[Records from a data source]
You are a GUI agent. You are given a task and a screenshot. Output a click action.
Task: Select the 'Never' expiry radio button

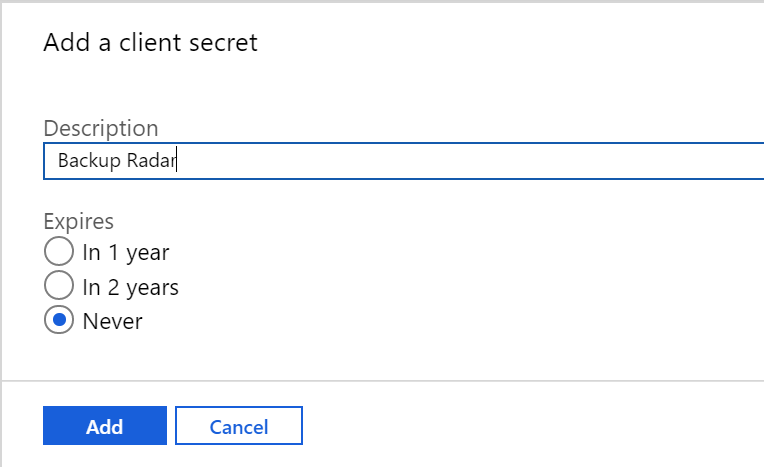(x=59, y=321)
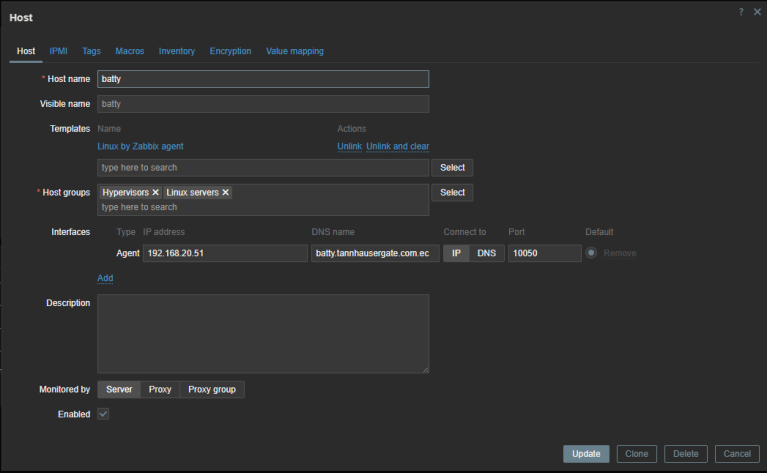The height and width of the screenshot is (473, 767).
Task: Switch to the IPMI tab
Action: tap(59, 51)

Try it —
Write out every line above exactly as it is, leaving out the pictures.

Response to this task —
You are a GUI agent. You are given a task and a screenshot. Output a click action.
Task: Select the 'Never' expiry radio button

(x=59, y=321)
The height and width of the screenshot is (473, 767).
Task: Switch to the IPMI tab
Action: tap(59, 51)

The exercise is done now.